I’m sick. And like most of you can probably guess about someone with my personality, I find this whole thing to be really annoying. Frankly, if we can put a man on the moon, we should be able to overcome some microscopic little bugs.
Of course, in this case it isn’t bugs (i.e. bacteria). I have discovered this through a very scientific method. I have ingested a particularly vigorous antibiotic for the past five days and no change. Ergo, it’s a virus.
I hate viruses. Viruses, to me are the epitome of “the uncanny” as defined by Freud:
When we proceed to review the things, persons, impressions, events and situations which are able to arouse in us a feeling of the uncanny in a particularly forcible and definite form, the first requirement is obviously to select a suitable example to start. Jentsch has taken as a very good instance ‘doubts whether an apparently animate being is really alive; or conversely, whether a lifeless object might not be in fact animate’
As far as I’m concerned, if I can’t tell whether or not something is a living organism, I don’t want it anywhere near me. Viruses and ventriloquist dummies, that means you.
Because viruses are not “alive,” they cannot be “killed.” (no lectures on the veracity of my biology here, this is a rant, and besides, I was a Geology and Literature major). So what they do, the bastards, is proceed to take up unwelcome residence in your body, trash the place until they get tired, then politely (ha!) retire to some quiet corner of your system where they remain for the rest of your natural life. Like squatters who have found some loophole in the law, they just set up house and stay forever! Don’t talk to me about the good these inactive, inhospitable guests do, how they lend you antibodies to fight off other invaders. Those are the castrated ones, the vaccines, the flu shots. This one is making me feel like crapola, and there’s not a thing I can do, and after his reign of terror is concluded, he thinks he can just sit idly by forever and laugh at this week of pain he put me through, and I’m just going to take it because now he’s made me “immune” to the next silly cold that comes down the pike?
Fuck him!
Anyway, so I was feeling worse and worse all week, and beginning to suspect that I was not, in fact, suffering from strep throat, as I’d suspected. SO yesterday, I took off work and went tot he doctor, who took some blood and decided to do a mono test. Let me repeat that for those of you in the back. Mono. Test.

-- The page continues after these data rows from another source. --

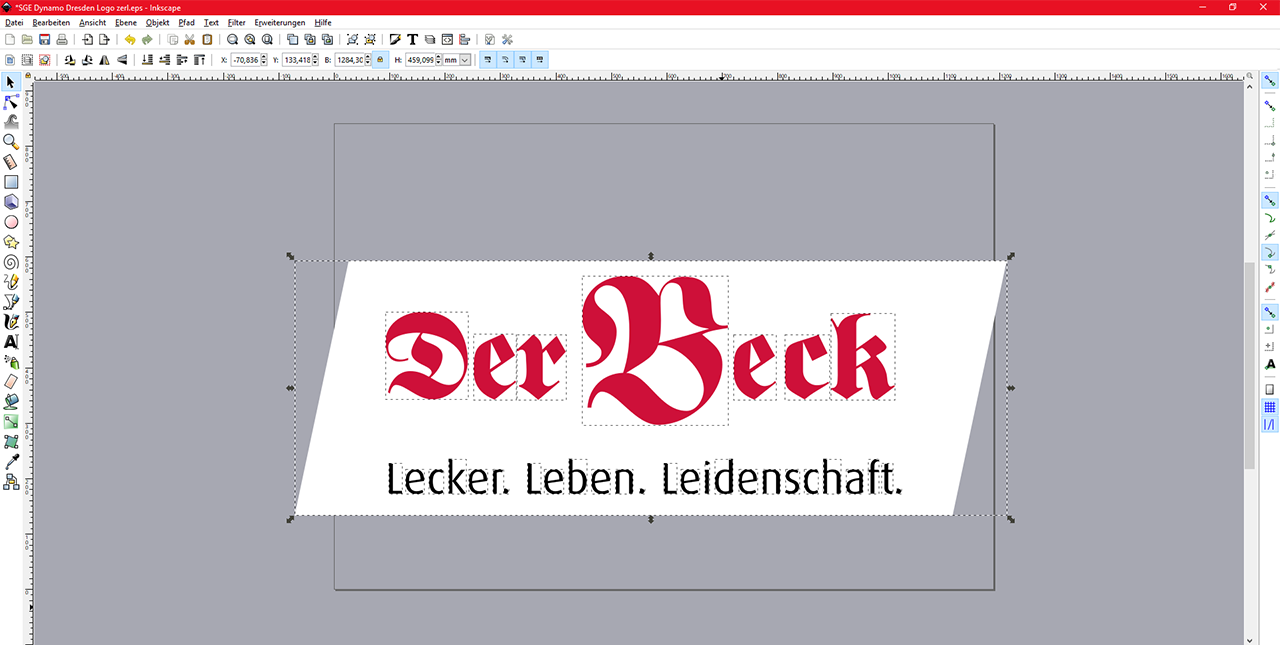Toggle snapping to grid
Viewport: 1280px width, 645px height.
[x=1270, y=407]
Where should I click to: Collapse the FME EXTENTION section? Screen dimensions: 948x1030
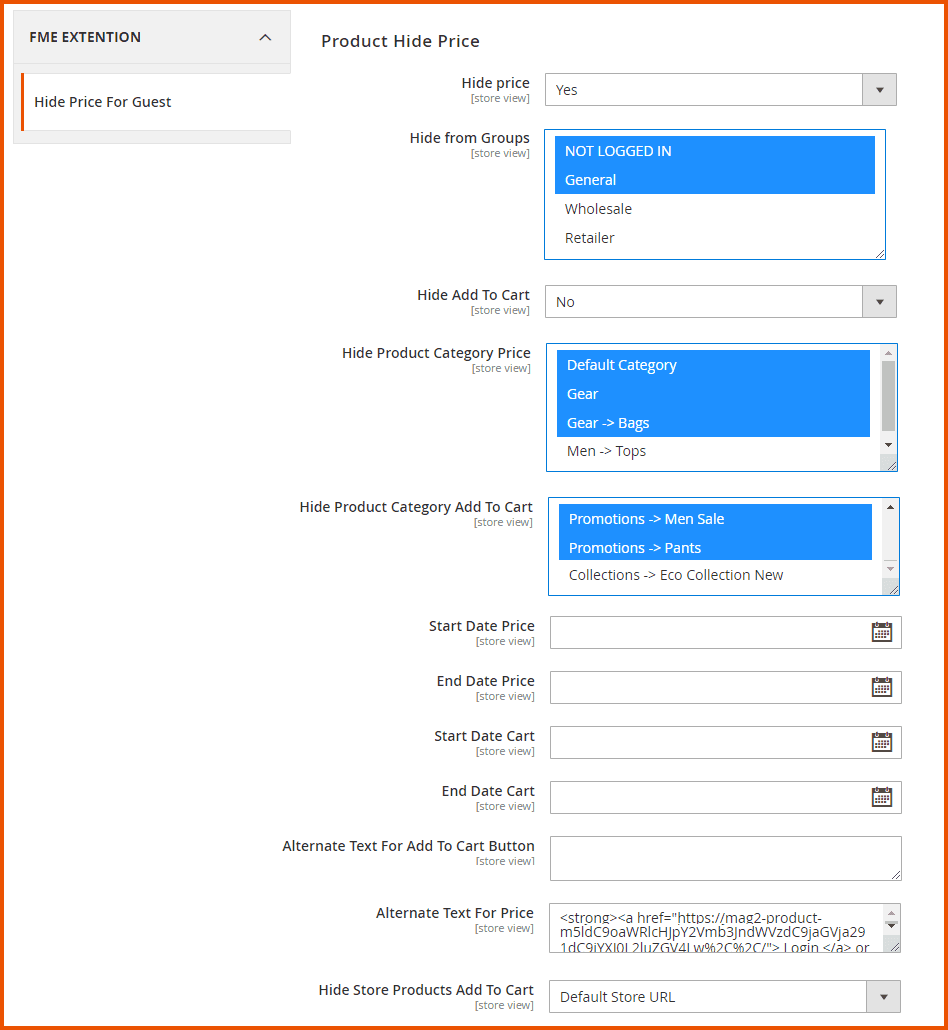pos(265,38)

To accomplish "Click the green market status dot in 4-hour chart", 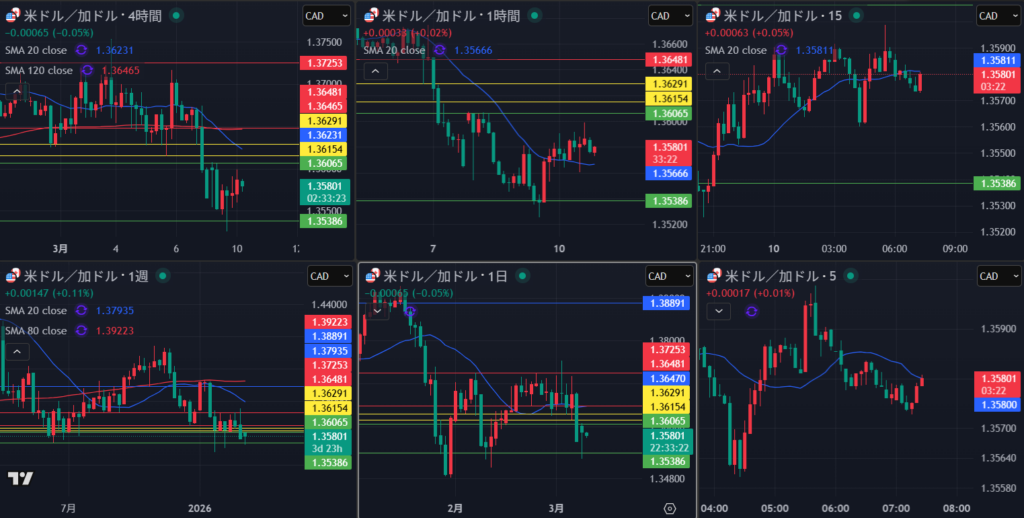I will pyautogui.click(x=177, y=16).
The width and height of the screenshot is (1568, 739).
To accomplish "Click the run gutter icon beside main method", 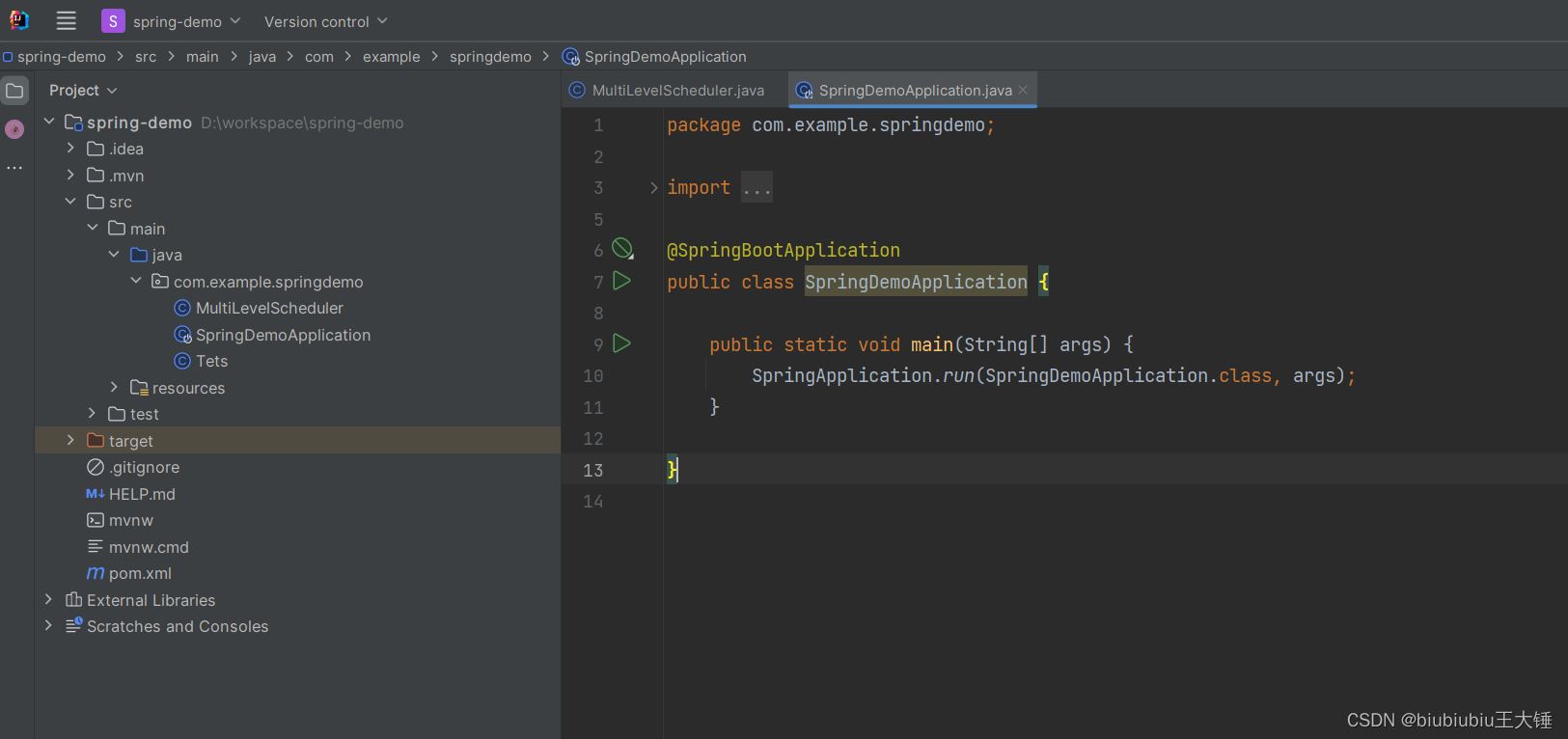I will coord(622,343).
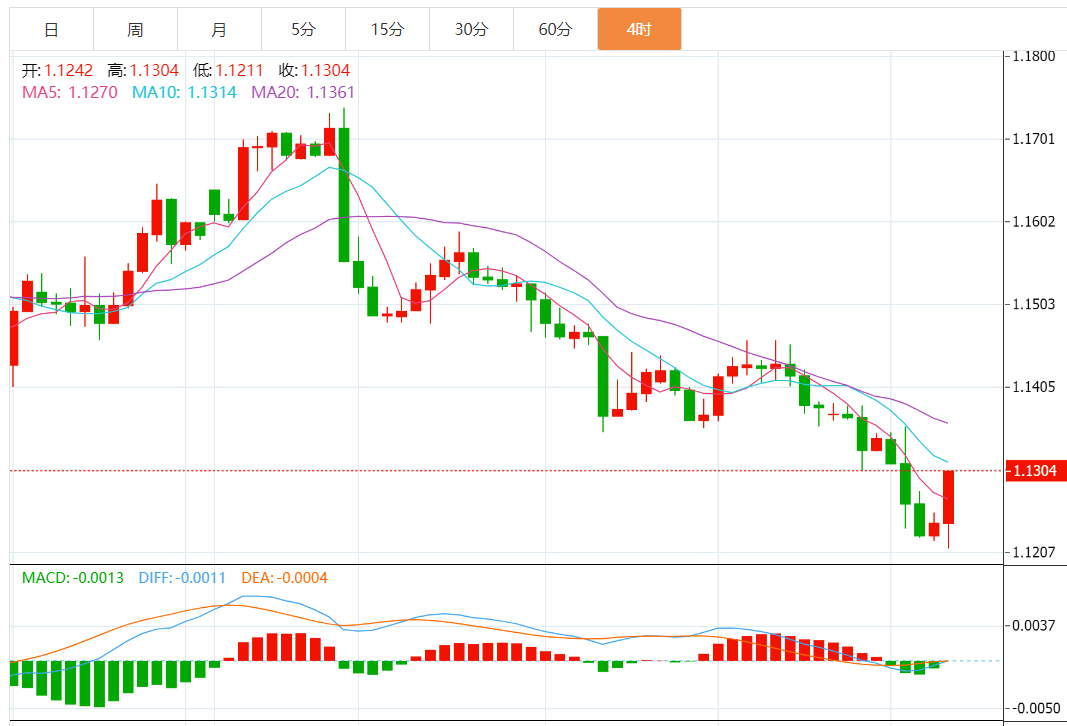Click the DIFF value label
1067x726 pixels.
pyautogui.click(x=182, y=577)
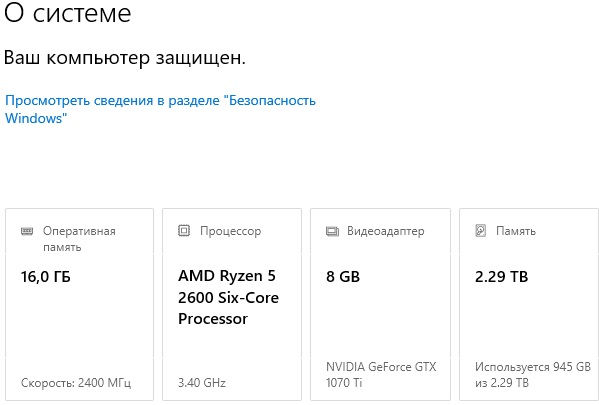Click the Ваш компьютер защищен status text
The width and height of the screenshot is (599, 405).
tap(125, 58)
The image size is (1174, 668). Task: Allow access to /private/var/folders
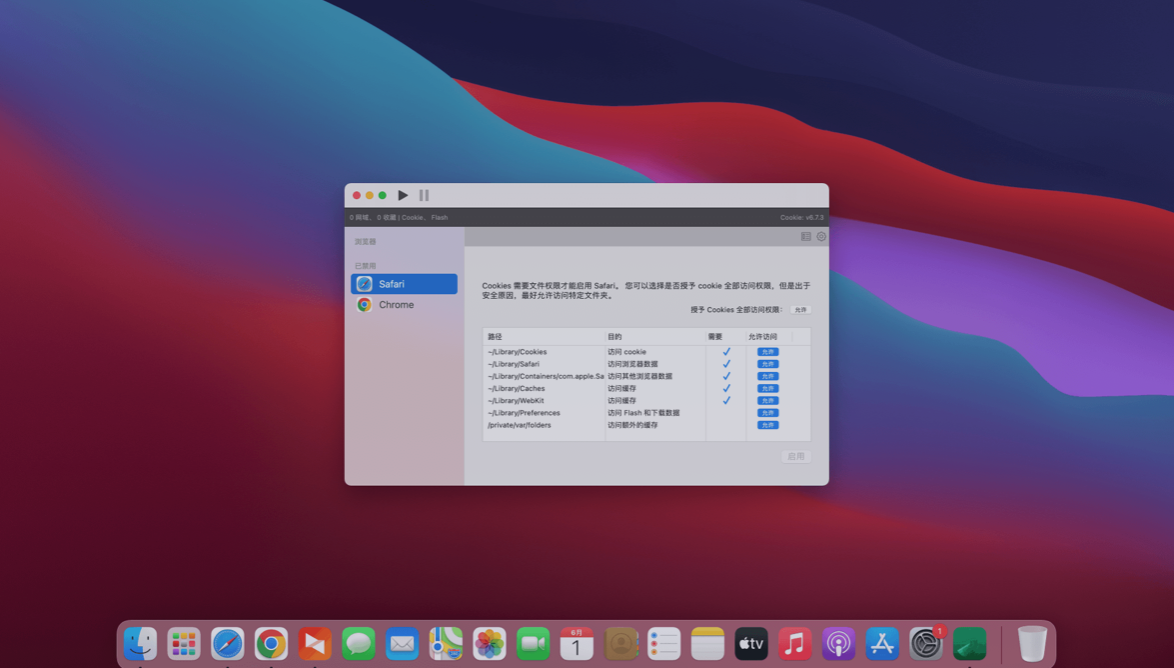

“But I can’t afford to have mono!” I explained in what I hoped sounded at least a moderately reasonable tone. “I’m a novelist and my first book is due in two months and I really need to be well to finish it.”
This hot young doctor in her bright pink sweater and white miniskirt gave me a look and said, “Who can afford to have mono?” Okay, touche, but I really, really, really can’t be sick right now.
The test isn’t back yet, but right now, she says I’ve got a virus. No shitzu, Sherlock. And that it could last ten days. Ten. Days. Ten days of hacking up mucus, of feeling like my head weighs fifty pounds, of not hearing well, or breathing well, or staying up past seven-thirty or being able to concentrate on anything for more than ten minutes at a time… ugh. I hate being sick!
Curse you, Virus! I hope you get some really crappy apartments in my lymph nodes. Like, some really, really cruddy ones left over from chicken pox or something. And whatever you might be telling yourself, you are NOT welcome here. Hmph.